Extracted information -
- - -
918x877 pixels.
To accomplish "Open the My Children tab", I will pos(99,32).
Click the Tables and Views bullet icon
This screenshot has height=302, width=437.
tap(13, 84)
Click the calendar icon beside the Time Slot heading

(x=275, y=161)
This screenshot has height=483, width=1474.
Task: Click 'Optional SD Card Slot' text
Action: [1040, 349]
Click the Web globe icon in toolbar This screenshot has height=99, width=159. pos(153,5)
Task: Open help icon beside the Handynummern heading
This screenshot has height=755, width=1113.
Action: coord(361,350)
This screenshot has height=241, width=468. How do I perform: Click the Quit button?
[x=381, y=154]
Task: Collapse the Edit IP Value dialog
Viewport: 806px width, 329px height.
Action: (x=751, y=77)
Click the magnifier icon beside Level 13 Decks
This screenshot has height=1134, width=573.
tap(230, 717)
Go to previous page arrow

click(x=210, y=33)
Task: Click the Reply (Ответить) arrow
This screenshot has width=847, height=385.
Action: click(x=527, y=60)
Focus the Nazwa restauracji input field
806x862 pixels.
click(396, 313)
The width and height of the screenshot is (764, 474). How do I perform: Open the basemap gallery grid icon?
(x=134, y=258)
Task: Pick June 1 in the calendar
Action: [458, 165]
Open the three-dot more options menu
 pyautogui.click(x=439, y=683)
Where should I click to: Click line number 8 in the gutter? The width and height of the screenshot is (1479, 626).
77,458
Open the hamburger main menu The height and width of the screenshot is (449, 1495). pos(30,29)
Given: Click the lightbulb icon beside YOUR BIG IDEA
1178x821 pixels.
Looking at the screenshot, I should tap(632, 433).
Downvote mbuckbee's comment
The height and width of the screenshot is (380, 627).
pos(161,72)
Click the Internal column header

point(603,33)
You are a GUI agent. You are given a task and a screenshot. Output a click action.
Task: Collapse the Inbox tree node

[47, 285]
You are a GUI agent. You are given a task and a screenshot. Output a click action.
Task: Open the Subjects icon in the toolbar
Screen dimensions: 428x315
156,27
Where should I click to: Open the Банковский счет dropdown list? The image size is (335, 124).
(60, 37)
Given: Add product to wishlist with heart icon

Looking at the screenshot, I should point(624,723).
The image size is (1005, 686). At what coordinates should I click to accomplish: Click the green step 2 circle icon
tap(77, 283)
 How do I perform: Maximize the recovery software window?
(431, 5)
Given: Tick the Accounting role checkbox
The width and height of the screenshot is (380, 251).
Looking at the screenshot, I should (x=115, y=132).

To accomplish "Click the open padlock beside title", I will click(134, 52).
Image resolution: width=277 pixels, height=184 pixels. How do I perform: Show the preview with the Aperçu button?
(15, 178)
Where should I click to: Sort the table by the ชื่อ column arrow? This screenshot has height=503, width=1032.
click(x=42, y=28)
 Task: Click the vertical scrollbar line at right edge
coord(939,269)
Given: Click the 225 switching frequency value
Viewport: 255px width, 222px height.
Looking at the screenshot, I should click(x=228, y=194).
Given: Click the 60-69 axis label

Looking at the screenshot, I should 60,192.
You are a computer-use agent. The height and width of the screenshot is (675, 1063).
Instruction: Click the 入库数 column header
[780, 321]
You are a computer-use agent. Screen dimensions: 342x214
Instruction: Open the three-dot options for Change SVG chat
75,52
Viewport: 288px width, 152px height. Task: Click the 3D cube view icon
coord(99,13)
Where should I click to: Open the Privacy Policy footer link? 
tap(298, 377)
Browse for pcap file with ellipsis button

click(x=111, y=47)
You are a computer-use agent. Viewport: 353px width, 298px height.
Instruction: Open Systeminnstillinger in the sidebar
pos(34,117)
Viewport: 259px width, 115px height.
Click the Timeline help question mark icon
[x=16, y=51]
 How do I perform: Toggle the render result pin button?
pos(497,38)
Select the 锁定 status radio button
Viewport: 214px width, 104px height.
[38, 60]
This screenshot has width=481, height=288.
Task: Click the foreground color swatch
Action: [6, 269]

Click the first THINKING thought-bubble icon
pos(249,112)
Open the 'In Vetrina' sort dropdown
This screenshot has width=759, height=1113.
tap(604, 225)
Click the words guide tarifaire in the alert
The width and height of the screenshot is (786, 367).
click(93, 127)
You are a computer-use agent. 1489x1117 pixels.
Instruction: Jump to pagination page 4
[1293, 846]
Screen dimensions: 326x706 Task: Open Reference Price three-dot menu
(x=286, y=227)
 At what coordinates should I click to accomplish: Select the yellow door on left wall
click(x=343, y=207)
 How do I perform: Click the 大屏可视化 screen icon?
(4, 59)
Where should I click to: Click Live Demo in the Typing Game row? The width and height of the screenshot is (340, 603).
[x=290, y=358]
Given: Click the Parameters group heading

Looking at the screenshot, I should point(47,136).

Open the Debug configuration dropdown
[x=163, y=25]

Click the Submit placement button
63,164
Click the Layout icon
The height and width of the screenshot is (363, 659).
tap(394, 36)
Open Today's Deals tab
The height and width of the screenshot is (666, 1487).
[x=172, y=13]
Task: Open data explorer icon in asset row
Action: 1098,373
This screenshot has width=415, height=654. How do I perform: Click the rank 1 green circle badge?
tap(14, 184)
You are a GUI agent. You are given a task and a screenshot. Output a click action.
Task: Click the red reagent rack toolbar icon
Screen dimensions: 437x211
- - -
Your instructions - So that nothing differs from the original, transcribe all of the records above.

Solution to the exercise -
918x877 pixels.
To accomplish "Open the My Children tab", I will pos(99,32).
Click the Tables and Views bullet icon
This screenshot has height=302, width=437.
tap(13, 84)
Click the calendar icon beside the Time Slot heading

(x=275, y=161)
This screenshot has height=483, width=1474.
Task: Click 'Optional SD Card Slot' text
Action: [1040, 349]
Click the Web globe icon in toolbar This screenshot has height=99, width=159. pos(153,5)
Task: Open help icon beside the Handynummern heading
This screenshot has height=755, width=1113.
Action: coord(361,350)
This screenshot has height=241, width=468. How do I perform: Click the Quit button?
[x=381, y=154]
Task: Collapse the Edit IP Value dialog
Viewport: 806px width, 329px height.
Action: (x=751, y=77)
Click the magnifier icon beside Level 13 Decks
This screenshot has height=1134, width=573.
tap(230, 717)
Go to previous page arrow

click(x=210, y=33)
Task: Click the Reply (Ответить) arrow
This screenshot has width=847, height=385.
Action: click(x=527, y=60)
Focus the Nazwa restauracji input field
806x862 pixels.
click(396, 313)
The width and height of the screenshot is (764, 474). How do I perform: Open the basemap gallery grid icon?
(x=134, y=258)
Task: Pick June 1 in the calendar
Action: [458, 165]
Open the three-dot more options menu
 pyautogui.click(x=439, y=683)
Where should I click to: Click line number 8 in the gutter? The width and height of the screenshot is (1479, 626).
77,458
Open the hamburger main menu The height and width of the screenshot is (449, 1495). pos(30,29)
Given: Click the lightbulb icon beside YOUR BIG IDEA
1178x821 pixels.
Looking at the screenshot, I should tap(632, 433).
Downvote mbuckbee's comment
The height and width of the screenshot is (380, 627).
pos(161,72)
Click the Internal column header

point(603,33)
You are a GUI agent. You are given a task and a screenshot. Output a click action.
Task: Collapse the Inbox tree node

[47, 285]
You are a GUI agent. You are given a task and a screenshot. Output a click action.
Task: Open the Subjects icon in the toolbar
Screen dimensions: 428x315
156,27
Where should I click to: Open the Банковский счет dropdown list? The image size is (335, 124).
(60, 37)
Given: Add product to wishlist with heart icon

Looking at the screenshot, I should point(624,723).
The image size is (1005, 686). At what coordinates should I click to accomplish: Click the green step 2 circle icon
tap(77, 283)
 How do I perform: Maximize the recovery software window?
(431, 5)
Given: Tick the Accounting role checkbox
The width and height of the screenshot is (380, 251).
Looking at the screenshot, I should (x=115, y=132).

To accomplish "Click the open padlock beside title", I will click(134, 52).
Image resolution: width=277 pixels, height=184 pixels. How do I perform: Show the preview with the Aperçu button?
(15, 178)
Where should I click to: Sort the table by the ชื่อ column arrow? This screenshot has height=503, width=1032.
click(x=42, y=28)
 Task: Click the vertical scrollbar line at right edge
coord(939,269)
Given: Click the 225 switching frequency value
Viewport: 255px width, 222px height.
Looking at the screenshot, I should click(x=228, y=194).
Given: Click the 60-69 axis label

Looking at the screenshot, I should 60,192.
You are a computer-use agent. The height and width of the screenshot is (675, 1063).
Instruction: Click the 入库数 column header
[780, 321]
You are a computer-use agent. Screen dimensions: 342x214
Instruction: Open the three-dot options for Change SVG chat
75,52
Viewport: 288px width, 152px height. Task: Click the 3D cube view icon
coord(99,13)
Where should I click to: Open the Privacy Policy footer link? 
tap(298, 377)
Browse for pcap file with ellipsis button

click(x=111, y=47)
You are a computer-use agent. Viewport: 353px width, 298px height.
Instruction: Open Systeminnstillinger in the sidebar
pos(34,117)
Viewport: 259px width, 115px height.
Click the Timeline help question mark icon
[x=16, y=51]
 How do I perform: Toggle the render result pin button?
pos(497,38)
Select the 锁定 status radio button
Viewport: 214px width, 104px height.
[38, 60]
This screenshot has width=481, height=288.
Task: Click the foreground color swatch
Action: [6, 269]

Click the first THINKING thought-bubble icon
pos(249,112)
Open the 'In Vetrina' sort dropdown
This screenshot has width=759, height=1113.
tap(604, 225)
Click the words guide tarifaire in the alert
The width and height of the screenshot is (786, 367).
click(93, 127)
You are a computer-use agent. 1489x1117 pixels.
Instruction: Jump to pagination page 4
[1293, 846]
Screen dimensions: 326x706 Task: Open Reference Price three-dot menu
(x=286, y=227)
 At what coordinates should I click to accomplish: Select the yellow door on left wall
click(x=343, y=207)
 How do I perform: Click the 大屏可视化 screen icon?
(4, 59)
Where should I click to: Click Live Demo in the Typing Game row? The width and height of the screenshot is (340, 603).
[x=290, y=358]
Given: Click the Parameters group heading

Looking at the screenshot, I should point(47,136).

Open the Debug configuration dropdown
[x=163, y=25]

Click the Submit placement button
63,164
Click the Layout icon
The height and width of the screenshot is (363, 659).
tap(394, 36)
Open Today's Deals tab
The height and width of the screenshot is (666, 1487).
[x=172, y=13]
Task: Open data explorer icon in asset row
Action: 1098,373
This screenshot has width=415, height=654. How do I perform: Click the rank 1 green circle badge?
tap(14, 184)
You are a GUI agent. You are given a task and a screenshot. Output a click action.
Task: Click the red reagent rack toolbar icon
Screen dimensions: 437x211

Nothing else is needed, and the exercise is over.